Afbeelding
Foto: Eigen foto

Puber(t)aal

Wanneer u deze column leest, zit de toetsweek voor de bovenbouwleerlingen er (bijna) op. Voor Nederlands stond het onderdeel formuleren op het programma. Eén van mijn favorieten, echter niet van alle leerlingen. We behandelden de afgelopen weken acht verschillende formuleringsfouten: tautologie, contaminatie, pleonasme, dubbele ontkenning, onjuiste herhaling, incongruentie, dat/als-constructie en foutief verwijzen. Vooral van die eerste fouten, snapt mijn vriend – en de leerlingen met hem – niet waarom ze zo heten.

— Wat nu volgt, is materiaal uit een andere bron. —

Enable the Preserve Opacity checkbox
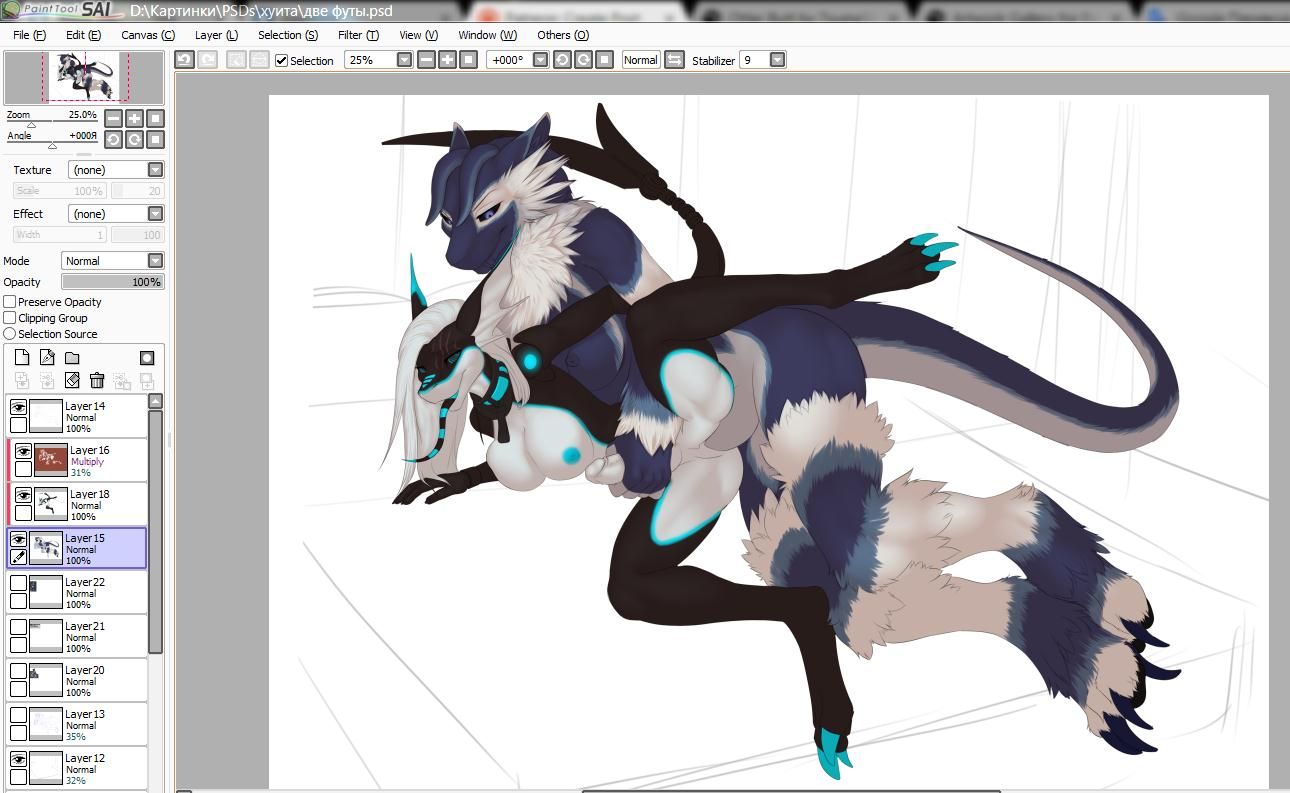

Bij de leerlingen is het soms al een uitdaging dat ze die namen foutloos schrijven, zeg maar. 

Vergeet het nachecken (niet)!


Voor u hierbij een gratis snelcursus formuleren. We beginnen bij de zogeheten dubbelop-fouten. Hieronder vallen de vijf eerstgenoemde. Bij een tautologie wordt twee keer een ander woord met dezelfde betekenis gebruikt, een synoniem dus. Van belang is dat deze woorden uit dezelfde woordgroep komen, dus bijvoorbeeld allebei een werkwoord of allebei een zelfstandig naamwoord. Bij een pleonasme geef je te veel informatie over een woord, vaak in de vorm van een bijvoeglijk naamwoord. Een eigenschap of kenmerk wordt hierdoor benadrukt. Een contaminatie is een vervlechting van twee woorden of uitdrukkingen, waardoor het gebruik foutief wordt. Bij een dubbele ontkenning vind je vaak een werkwoord met een negatieve lading in een zin en staat er ook nog een ontkennend woord in. Een onjuiste herhaling houdt in dat een woord ten onrechte twee keer in een zin staat, dit komt vaak voor bij korte woordjes. 

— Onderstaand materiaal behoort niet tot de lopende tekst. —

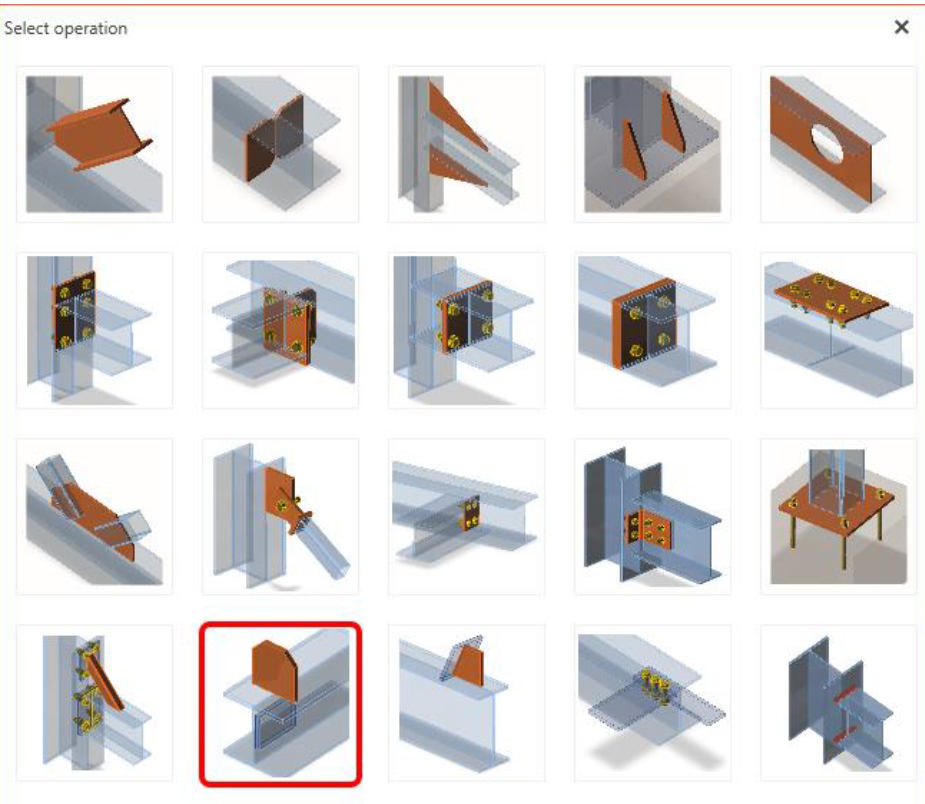Select the triangular rib haunch operation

We vervolgen met de drie andere fouten. Incongruentie betekent ‘niet in overeenstemming met elkaar’, het heeft hier betrekking op de persoonsvorm en het onderwerp van de zin. Deze dienen allebei in enkelvoud of allebei in meervoud te staan. Bij de dat/als-constructie staan de woorden dat en als, of woorden met ongeveer dezelfde betekenis, direct achter elkaar, terwijl de voorwaarde achteraan in de zin hoort te staan. Foutief verwijzen betekent dat er een onjuist verwijswoord richting een zelfstandig naamwoord gebruikt wordt. In de klas leg ik dit meteen met voorbeelden uit hoor! Maar dan wordt het onderstaande raadsel voor jullie wel erg eenvoudig. 


Een groot aantal leerlingen hebben moeite met het herkennen van deze fouten. Maar het overzicht die hierboven gegeven wordt, helpt echter vaak wel. Aan een duidelijke uitleg, hebben ze vaak veel aan. Leerlingen ontmoedigen om de toets niet goed voor te bereiden, helpt niet. De ervaring leert dat als de leerlingen goed oefenen, zij de verkeerde fouten sneller herkennen. Nachecken van het gemaakte werk, raad ik ook altijd aan. 

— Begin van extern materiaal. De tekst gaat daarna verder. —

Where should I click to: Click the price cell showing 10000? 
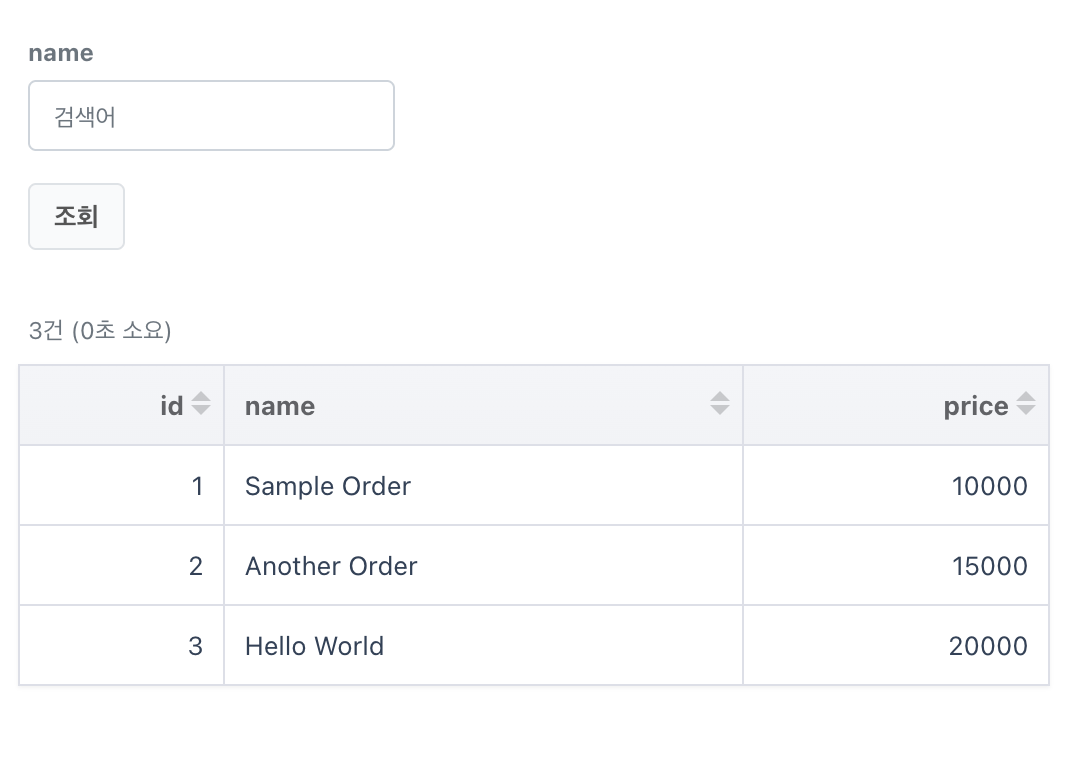coord(989,486)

En, heeft u de acht verschillende formuleringsfouten in bovenstaande alinea gevonden? U kunt ze laten controleren door uw (klein)zoon, klein(dochter), neefje, nichtje, buurjongen of buurmeisje. Zolang deze maar in havo 4 zit. Als het goed is, zijn zij inmiddels namelijk experts op dit gebied. 


Marlieke Daals

Docente Nederlands OSG De Hogeberg


Wie de antwoorden wil hebben, kan een mailtje sturen naar:

job@texelsecourant.nl.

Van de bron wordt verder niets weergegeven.